Filmin ilk yarısında, Kim Ki Duk’un “alışık” olduğumuz sert sahnelerini görüyoruz. Filmin her karesinde şiddete maruz kalan bir esnaf, sonrasında ise onun çığlıklarıyla geçiş yapılan diğer sahne… Ancak perde diğer sahneye geçse de bizler onun çektiği acıyı hissetmekle meşgulüz.
İkinci yarıda, Gang Do’un ortaya
çıkan annesiyle işler değişiyor. Yıllarca sevgisiz yaşamış bu adam, acı
çektirdiği esnafa farklı bir gözle bakıyor. İkinci yarı, ilk yarıdaki sürecin
duygu olarak tersine işleyişi gibi; ancak ilkindeki yoğun acı hissinin tersi
olarak adlandırılabilecek duygu her ne ise onu aynı yoğunlukta hissedemiyoruz.
Tutku
(Passion)
Tutku’da
şirket çalışanlarının, merdivenleri çıkarken kimleri ne şekilde ezdiğinin bir
gösterisini izledik.
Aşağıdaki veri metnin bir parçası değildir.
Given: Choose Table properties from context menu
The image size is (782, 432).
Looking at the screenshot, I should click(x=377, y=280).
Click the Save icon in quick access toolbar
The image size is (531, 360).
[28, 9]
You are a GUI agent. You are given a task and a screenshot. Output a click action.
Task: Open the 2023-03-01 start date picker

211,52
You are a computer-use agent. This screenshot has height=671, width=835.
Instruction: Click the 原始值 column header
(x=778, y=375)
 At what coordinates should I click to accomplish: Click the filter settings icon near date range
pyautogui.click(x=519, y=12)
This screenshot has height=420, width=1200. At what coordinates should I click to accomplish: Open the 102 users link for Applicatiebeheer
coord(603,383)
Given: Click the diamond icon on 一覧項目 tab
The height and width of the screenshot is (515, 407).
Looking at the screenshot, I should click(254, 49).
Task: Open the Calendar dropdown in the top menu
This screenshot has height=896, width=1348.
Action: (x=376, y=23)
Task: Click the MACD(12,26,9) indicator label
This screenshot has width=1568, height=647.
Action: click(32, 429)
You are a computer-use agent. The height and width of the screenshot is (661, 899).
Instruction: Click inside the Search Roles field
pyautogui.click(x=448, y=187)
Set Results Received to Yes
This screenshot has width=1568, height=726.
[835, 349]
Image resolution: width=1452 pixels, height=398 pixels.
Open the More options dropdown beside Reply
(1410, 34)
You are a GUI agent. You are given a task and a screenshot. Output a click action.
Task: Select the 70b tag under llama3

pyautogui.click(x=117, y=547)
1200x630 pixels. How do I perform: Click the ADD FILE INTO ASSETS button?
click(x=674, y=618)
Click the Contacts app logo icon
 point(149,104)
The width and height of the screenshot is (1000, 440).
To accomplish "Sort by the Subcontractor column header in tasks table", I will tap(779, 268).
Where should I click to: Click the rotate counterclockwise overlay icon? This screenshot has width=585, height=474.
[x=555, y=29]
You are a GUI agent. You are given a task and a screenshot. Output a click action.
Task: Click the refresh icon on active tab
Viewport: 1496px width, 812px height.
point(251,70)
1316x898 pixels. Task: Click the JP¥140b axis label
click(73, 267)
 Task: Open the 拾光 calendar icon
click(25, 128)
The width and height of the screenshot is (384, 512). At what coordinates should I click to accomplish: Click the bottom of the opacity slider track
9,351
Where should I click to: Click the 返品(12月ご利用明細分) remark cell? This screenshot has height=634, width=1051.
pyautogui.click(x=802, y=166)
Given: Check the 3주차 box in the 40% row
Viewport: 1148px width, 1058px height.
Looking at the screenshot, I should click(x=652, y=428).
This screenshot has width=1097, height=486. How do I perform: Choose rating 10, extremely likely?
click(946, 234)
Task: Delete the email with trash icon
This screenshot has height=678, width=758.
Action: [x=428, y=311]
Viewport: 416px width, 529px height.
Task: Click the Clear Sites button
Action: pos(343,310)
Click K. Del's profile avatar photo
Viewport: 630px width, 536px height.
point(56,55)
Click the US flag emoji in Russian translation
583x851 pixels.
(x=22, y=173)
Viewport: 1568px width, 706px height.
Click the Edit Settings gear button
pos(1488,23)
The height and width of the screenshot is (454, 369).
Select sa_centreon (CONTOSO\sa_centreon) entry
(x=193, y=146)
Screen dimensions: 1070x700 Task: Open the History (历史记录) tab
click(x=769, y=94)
Müdürüne hayran Isabelle, onun kendisini ezmesine bir
süreliğine izin verecektir; ancak sonunda işler tamamen değişir.
Tutku hızlı geçişler, rüyalar,
hayaller, doğruluğu yoruma açık birçok durumla karşılaştığımız akıcı bir film.
Sona doğru epey karmaşık bir hal alıyor. Özellikle yönetmenin serisine önem
verenler için.
Tepelerin
Ardında (Dupa Dealuri/Beyond The Hills)
Tepelerin Ardında, yönetmenin önceki filmi 4 Ay 3 Hafta 2 Gün’deki gibi konunun her ayrıntısını bize gösteren bir film. Ortodoks Manastırı’na arkadaşı Voichita’yı almaya gelen Alina’nın mücadelesini anlatır.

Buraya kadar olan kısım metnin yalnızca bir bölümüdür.